Exercise input START

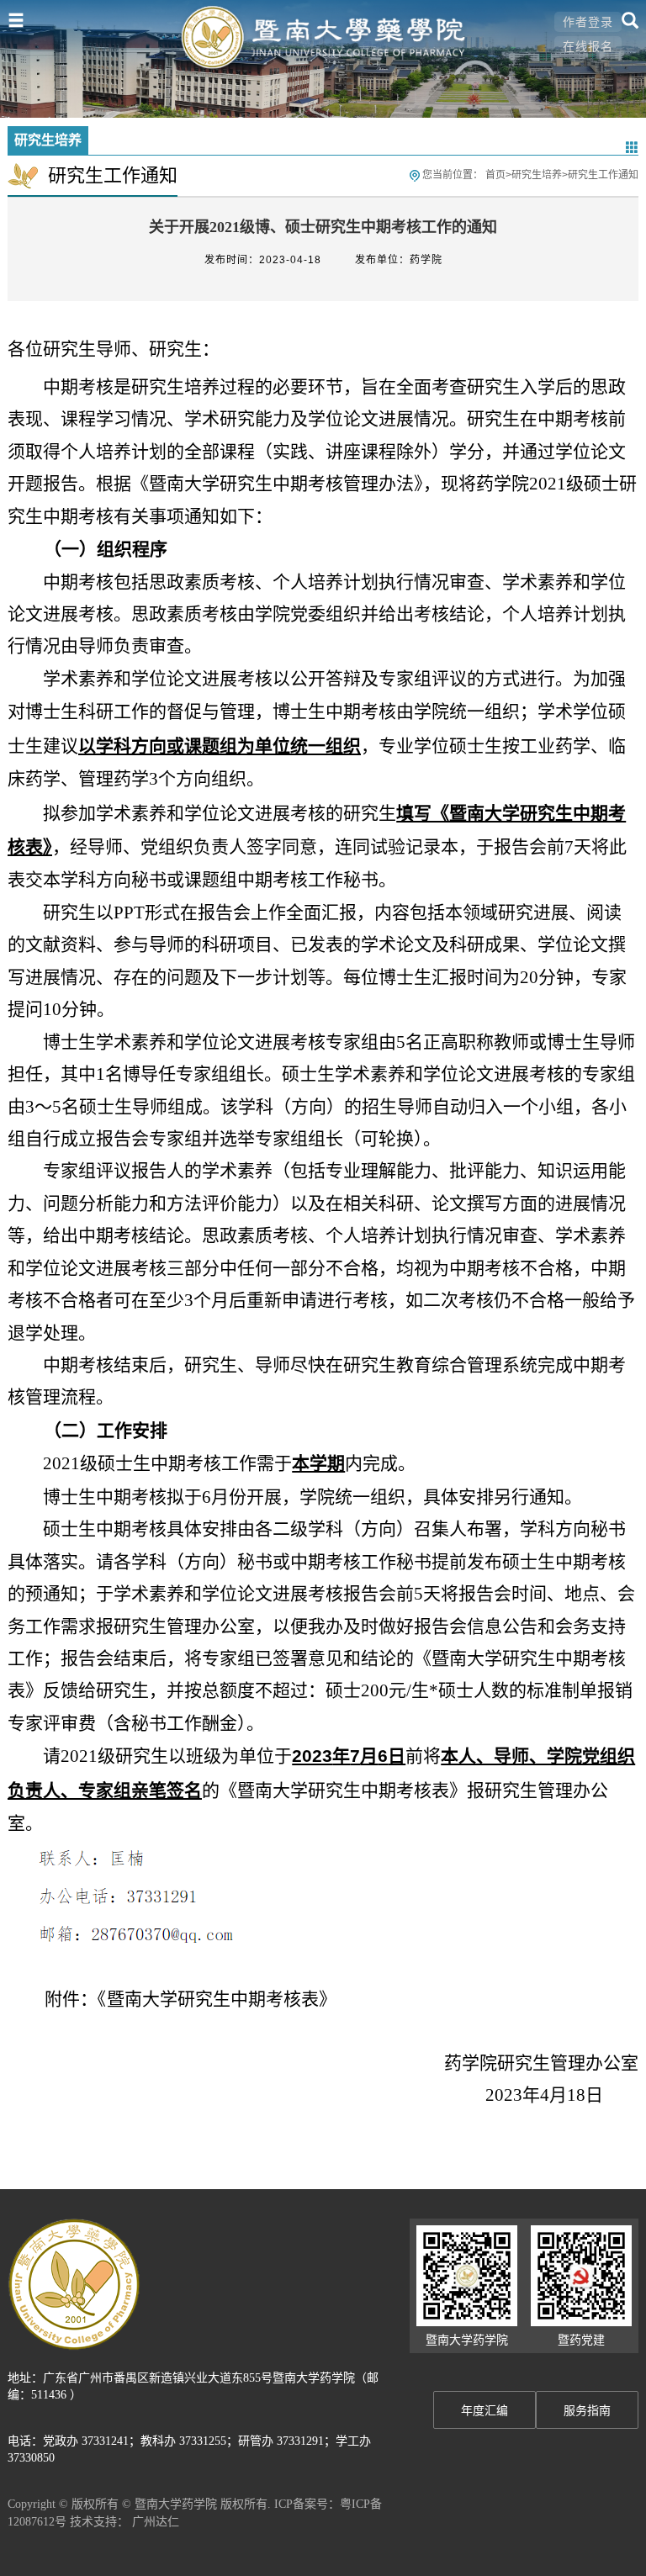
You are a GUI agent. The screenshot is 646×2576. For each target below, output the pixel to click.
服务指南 (587, 2410)
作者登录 (588, 22)
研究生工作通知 (603, 175)
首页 (495, 175)
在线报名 (588, 46)
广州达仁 (155, 2521)
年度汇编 (484, 2410)
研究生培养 (536, 175)
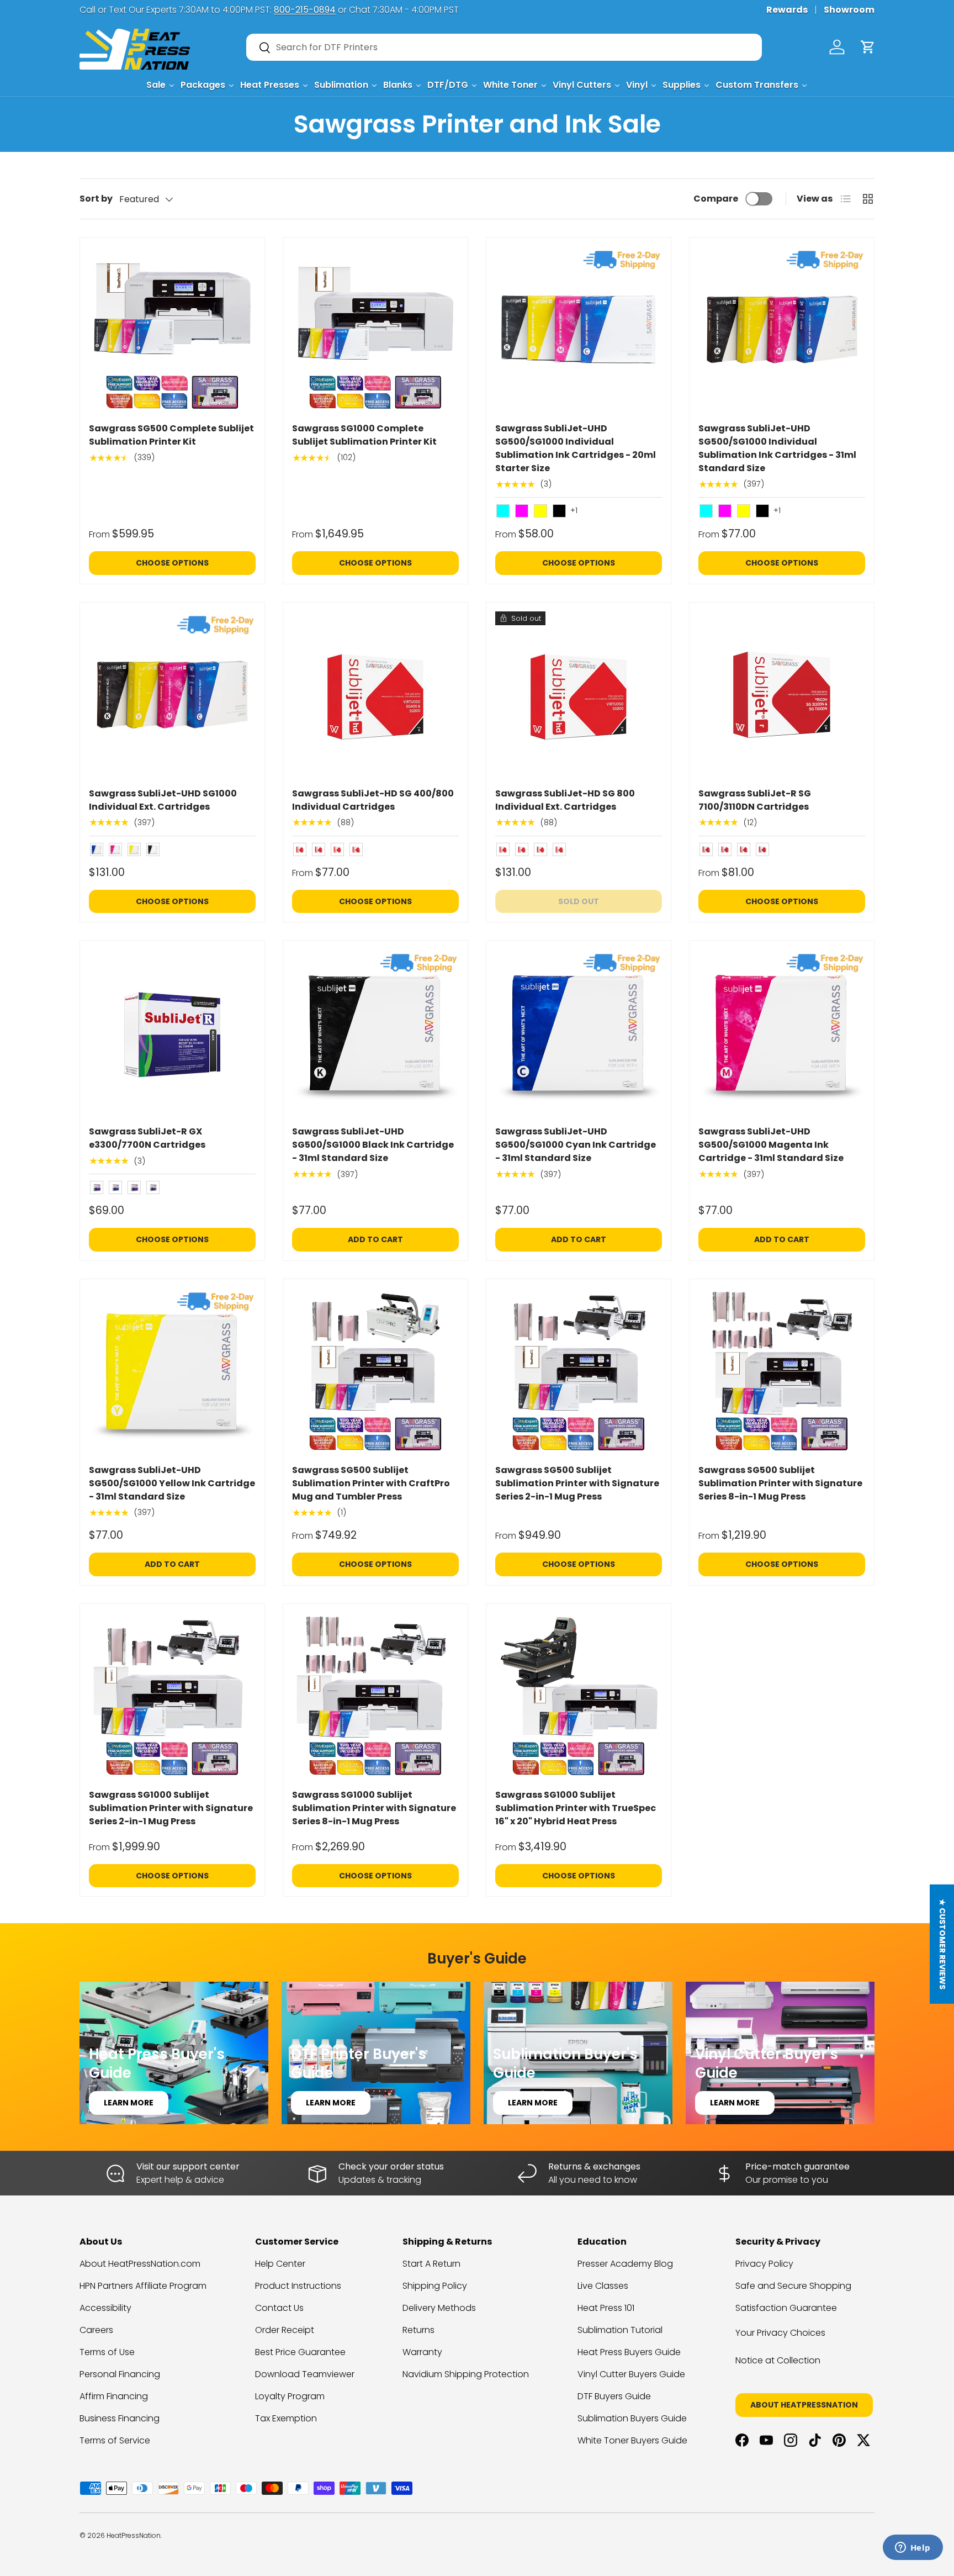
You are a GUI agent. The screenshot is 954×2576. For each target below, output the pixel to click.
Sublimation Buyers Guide (632, 2418)
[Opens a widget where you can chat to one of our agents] (912, 2548)
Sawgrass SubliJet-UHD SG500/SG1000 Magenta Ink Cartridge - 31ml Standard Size (771, 1144)
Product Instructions (298, 2285)
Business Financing (120, 2418)
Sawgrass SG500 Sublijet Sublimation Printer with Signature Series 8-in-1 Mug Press (780, 1483)
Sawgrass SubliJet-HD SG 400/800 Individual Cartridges (373, 800)
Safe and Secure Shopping (793, 2285)
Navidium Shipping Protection (465, 2374)
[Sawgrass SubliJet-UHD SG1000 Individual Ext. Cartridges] (172, 694)
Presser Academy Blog (625, 2263)
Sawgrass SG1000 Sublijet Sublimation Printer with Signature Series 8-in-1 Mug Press (374, 1808)
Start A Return (431, 2263)
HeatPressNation (134, 2535)
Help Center (280, 2263)
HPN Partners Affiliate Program (143, 2285)
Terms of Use (107, 2352)
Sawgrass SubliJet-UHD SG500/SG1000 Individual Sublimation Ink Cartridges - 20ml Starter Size (575, 448)
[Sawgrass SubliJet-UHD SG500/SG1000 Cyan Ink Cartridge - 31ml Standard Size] (578, 1032)
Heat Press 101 (605, 2307)
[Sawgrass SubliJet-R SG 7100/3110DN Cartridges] (781, 694)
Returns (418, 2330)
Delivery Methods (439, 2307)
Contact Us (279, 2307)
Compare (715, 198)
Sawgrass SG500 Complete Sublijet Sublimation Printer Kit (171, 435)
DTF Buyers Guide (614, 2396)
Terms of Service (115, 2440)
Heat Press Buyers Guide (629, 2352)
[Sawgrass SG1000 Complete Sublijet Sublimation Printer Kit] (375, 329)
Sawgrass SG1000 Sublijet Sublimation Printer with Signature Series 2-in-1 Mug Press (171, 1808)
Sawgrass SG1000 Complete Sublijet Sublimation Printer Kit (364, 435)
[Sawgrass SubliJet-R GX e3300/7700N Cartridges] (172, 1032)
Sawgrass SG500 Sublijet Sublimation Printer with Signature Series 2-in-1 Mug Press (577, 1483)
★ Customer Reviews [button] (942, 1944)
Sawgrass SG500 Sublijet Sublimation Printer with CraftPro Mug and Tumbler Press (371, 1483)
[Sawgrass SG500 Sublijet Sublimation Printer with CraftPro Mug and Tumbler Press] (375, 1371)
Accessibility (105, 2307)
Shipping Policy (434, 2285)
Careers (96, 2330)
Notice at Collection (777, 2360)
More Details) (226, 9)
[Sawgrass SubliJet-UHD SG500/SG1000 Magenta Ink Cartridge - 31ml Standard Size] (781, 1032)
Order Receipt (284, 2330)
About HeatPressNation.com (140, 2263)
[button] (868, 47)
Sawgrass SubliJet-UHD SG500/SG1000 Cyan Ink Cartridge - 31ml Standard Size (575, 1144)
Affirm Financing (114, 2396)
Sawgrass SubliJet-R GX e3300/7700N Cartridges (147, 1138)
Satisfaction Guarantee (786, 2307)
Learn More (128, 2102)
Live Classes (602, 2285)
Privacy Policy (764, 2263)
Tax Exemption (286, 2418)
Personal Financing (120, 2374)
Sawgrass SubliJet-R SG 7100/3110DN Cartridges (754, 800)
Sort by (96, 198)
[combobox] (504, 47)
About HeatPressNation (804, 2404)
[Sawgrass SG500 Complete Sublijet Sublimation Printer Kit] (172, 329)
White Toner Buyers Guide (632, 2440)
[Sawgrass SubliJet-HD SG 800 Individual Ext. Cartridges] (578, 694)
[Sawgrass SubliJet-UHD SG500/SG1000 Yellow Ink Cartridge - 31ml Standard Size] (172, 1371)
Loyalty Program (290, 2396)
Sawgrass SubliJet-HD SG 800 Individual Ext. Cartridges (565, 800)
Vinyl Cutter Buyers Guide (631, 2374)
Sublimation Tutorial (619, 2330)
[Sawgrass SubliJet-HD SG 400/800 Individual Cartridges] (375, 694)
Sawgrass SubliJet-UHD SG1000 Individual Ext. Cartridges (163, 800)
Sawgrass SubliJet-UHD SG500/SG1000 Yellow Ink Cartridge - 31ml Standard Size (172, 1483)
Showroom (849, 9)
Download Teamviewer (304, 2374)
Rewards (787, 9)
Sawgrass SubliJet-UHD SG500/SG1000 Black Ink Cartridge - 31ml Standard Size (373, 1144)
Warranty (422, 2352)
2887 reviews (831, 2544)
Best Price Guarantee (300, 2352)
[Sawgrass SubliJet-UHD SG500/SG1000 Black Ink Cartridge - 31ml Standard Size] (375, 1032)
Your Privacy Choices (780, 2332)
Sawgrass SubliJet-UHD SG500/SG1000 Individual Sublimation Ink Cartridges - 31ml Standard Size (777, 448)
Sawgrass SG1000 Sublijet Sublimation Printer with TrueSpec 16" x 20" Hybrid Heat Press (575, 1808)
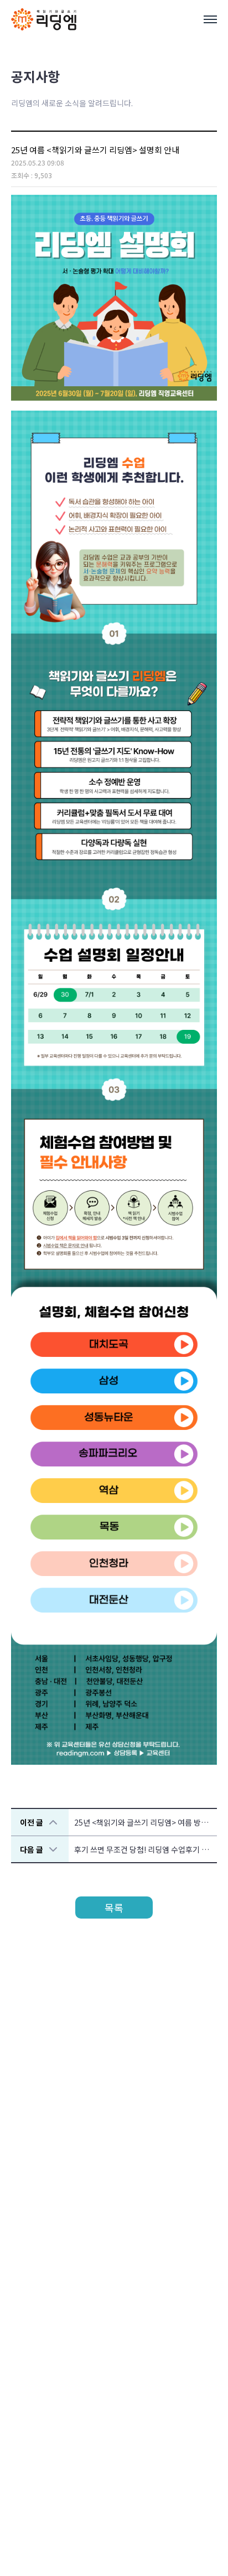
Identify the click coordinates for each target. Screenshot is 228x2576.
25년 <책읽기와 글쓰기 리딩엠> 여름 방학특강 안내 (145, 1822)
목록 (114, 1907)
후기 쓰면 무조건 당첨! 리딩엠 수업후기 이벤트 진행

Exercise input END

Using the listing above, state the number of lines that hold "Series", with no other text.

4